As an example: please note the article below from the Indian Times in which the largest democracy in the world –and no, its not the US– is poised to join economic forces with the EU. The package even includes ecological and social reforms! I suspect that this is only one example of the sort of heliotropic turn away from the darkness of Bush country and towards what looks like a more promising, brighter business partner in Europe and we in the states will get to see a lot more of this over the next four years. How does this served the interests of corporate America (USA)?
Can anyone explain this? –
most sincerely yours: gsholette@verizon.net
Politics/Nation Two’s Company: India, EU to enter partnership
REUTERS: Printed from economictimes.indiatimes.com
MONDAY, NOVEMBER 08, 2004 12:46:33 AM]
BRUSSELS: India is all set to open talks on Monday to forge a strategic partnership with the European Union, a status so far restricted to just five big countries. “India is very interested in this partnership, it will give it the status of a big player,” said an EU official ahead of the bloc’s oneday meeting with prime minister Manmohan Singh and two of his ministers in the Hague. “It will put them in a club of EU special partners alongside the United States, Canada, Japan, China and Russia.” The EU, as a bloc is both the leading foreign investor in India and its biggest trading partner. But it ploughs 10 times as much investment into China, and its total trade with India is worth less than 20% of the vigorous flow of exports and imports between Europe and China. Fostering healthier economic relations is a key part of the strategic partnership, an action plan the two sides expect to approve at their next annual meeting in ’05. But they are also keen to improve cultural ties and cooperation in the battles against HIV/AIDS, terrorism and the spread of weapons of mass destruction. Many Europeans also believe India – which is pressing for a permanent seat in the UN Security Council – could be a multilateralist ally in resisting what they see as the current US administration’s unilateralism.
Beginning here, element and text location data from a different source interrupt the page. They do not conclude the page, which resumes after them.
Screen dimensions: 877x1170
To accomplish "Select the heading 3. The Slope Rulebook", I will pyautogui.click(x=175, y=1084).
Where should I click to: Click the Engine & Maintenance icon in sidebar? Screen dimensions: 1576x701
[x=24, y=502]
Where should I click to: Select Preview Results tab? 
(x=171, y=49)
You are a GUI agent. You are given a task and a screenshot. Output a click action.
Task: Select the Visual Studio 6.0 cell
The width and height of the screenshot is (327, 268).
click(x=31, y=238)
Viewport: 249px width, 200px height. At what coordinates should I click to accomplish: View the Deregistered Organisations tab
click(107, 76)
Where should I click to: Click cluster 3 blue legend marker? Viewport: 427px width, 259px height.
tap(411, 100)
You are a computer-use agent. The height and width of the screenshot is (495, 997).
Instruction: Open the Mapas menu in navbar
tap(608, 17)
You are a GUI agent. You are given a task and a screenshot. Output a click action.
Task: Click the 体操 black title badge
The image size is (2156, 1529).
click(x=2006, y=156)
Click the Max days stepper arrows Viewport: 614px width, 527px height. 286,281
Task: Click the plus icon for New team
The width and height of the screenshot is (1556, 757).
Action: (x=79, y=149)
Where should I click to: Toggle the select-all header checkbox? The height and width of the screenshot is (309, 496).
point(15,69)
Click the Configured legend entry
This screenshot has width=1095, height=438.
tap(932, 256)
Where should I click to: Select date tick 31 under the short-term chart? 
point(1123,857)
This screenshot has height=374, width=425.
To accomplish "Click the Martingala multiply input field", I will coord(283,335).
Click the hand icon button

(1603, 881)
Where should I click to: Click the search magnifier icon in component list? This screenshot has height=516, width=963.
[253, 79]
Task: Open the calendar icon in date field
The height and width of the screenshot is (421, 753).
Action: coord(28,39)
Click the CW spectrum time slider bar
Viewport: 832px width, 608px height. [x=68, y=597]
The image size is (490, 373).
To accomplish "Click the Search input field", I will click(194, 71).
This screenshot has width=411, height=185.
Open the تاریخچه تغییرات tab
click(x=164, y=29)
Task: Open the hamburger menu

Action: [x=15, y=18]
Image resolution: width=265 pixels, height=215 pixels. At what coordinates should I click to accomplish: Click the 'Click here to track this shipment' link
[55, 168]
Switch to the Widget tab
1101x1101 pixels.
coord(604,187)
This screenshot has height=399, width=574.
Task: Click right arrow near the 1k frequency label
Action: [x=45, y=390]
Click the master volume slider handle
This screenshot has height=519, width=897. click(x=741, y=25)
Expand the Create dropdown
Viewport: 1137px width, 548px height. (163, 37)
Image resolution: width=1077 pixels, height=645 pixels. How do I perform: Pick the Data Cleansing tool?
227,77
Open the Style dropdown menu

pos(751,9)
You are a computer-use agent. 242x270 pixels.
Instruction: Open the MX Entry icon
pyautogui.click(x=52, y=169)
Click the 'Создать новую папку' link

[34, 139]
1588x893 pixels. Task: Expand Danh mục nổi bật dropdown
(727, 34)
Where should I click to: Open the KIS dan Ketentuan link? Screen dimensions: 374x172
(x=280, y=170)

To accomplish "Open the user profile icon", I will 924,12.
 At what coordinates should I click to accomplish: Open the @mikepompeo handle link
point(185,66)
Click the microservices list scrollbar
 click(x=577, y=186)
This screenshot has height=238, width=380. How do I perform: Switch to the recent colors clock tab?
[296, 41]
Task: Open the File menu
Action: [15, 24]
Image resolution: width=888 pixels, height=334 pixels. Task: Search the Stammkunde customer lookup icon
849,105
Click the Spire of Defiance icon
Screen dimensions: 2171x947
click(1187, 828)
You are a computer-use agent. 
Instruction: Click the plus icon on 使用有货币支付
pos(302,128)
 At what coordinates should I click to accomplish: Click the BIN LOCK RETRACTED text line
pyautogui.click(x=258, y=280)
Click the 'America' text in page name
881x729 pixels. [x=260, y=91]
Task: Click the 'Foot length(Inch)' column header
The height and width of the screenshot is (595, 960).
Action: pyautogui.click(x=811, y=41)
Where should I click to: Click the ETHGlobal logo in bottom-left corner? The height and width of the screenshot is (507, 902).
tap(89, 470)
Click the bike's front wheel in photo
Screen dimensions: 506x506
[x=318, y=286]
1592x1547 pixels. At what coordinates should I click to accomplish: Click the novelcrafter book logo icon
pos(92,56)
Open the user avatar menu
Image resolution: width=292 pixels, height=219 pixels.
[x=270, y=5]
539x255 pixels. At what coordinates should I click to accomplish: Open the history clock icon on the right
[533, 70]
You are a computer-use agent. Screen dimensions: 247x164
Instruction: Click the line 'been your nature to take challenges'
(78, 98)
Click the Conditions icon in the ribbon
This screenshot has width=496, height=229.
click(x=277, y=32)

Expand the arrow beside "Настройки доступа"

“It is important that we start coordinating with India, not only to strengthen the UN, but also to make preparations together for international meetings such as those on the protection of women and climate change,” the EU official said. Shortly before leaving for Europe on Sunday, the Prime Minister said the two sides were “natural partners” and welcomed the new arrangement as “recognition of India’s growing stature and influence”. The perennial tensions between India and Pakistan over Kashmir, will be discussed at Monday’s meeting. “At the summit, the EU will encourage India to make progress in agreeing on substantive confidence-building measures but we cannot expect rapid progress: a cautious, gradual approach is needed,” Dutch European affairs minister Atzo Nicolai said. Mr Nicolai, whose country holds the rotating presidency of the European Union, said the bloc was encouraged by the “shifting parameters in India-Pakistan relations during the last few months”.
The Congress party has said that it may set up economic zones with advantageous taxes, tariffs and labour laws to encourage foreign investment. But the European Union will still press Manmohan Singh to cut the red tape and scrap rules that restrict foreign investors to minority shareholdings in sectors like civil aviation and financial services. The EU will also seek a commitment from India to participate in its multi-billion-dollar Galileo navigation satellite project, which is due to come on line in ’08 as an alternative to the US Global Positioning System (GPS). China has put up e230m to join. India has spoken of e300m, but EU officials said it has misgivings about the scope of its future commitments.